■ WHAT THE EXERCISE ASKS ■
The full listing, exactly as written and with no images, is the expected output.
==== INPUT DATA
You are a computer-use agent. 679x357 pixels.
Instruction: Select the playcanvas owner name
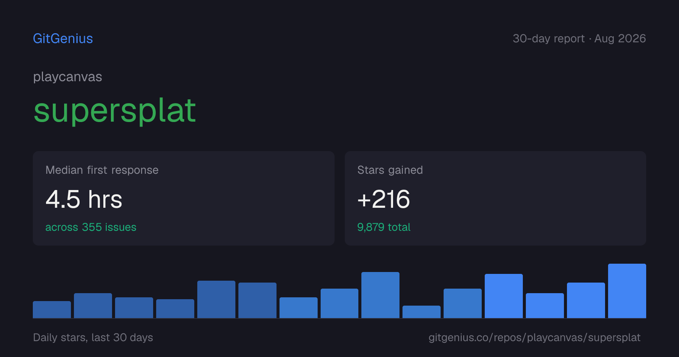(68, 77)
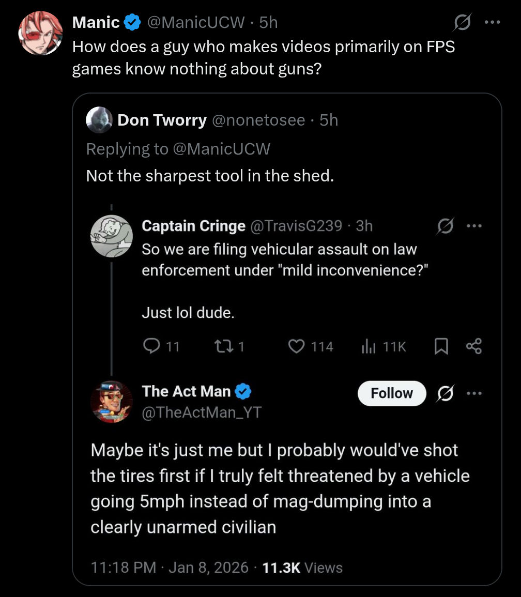This screenshot has width=521, height=597.
Task: Open Don Tworry's profile avatar
Action: [99, 120]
========
■ RESULT ■
You are a computer-use agent. 679x357 pixels.
Instruction: Select the playcanvas owner name
(68, 77)
This screenshot has width=521, height=597.
Task: Open Don Tworry's profile avatar
Action: [99, 120]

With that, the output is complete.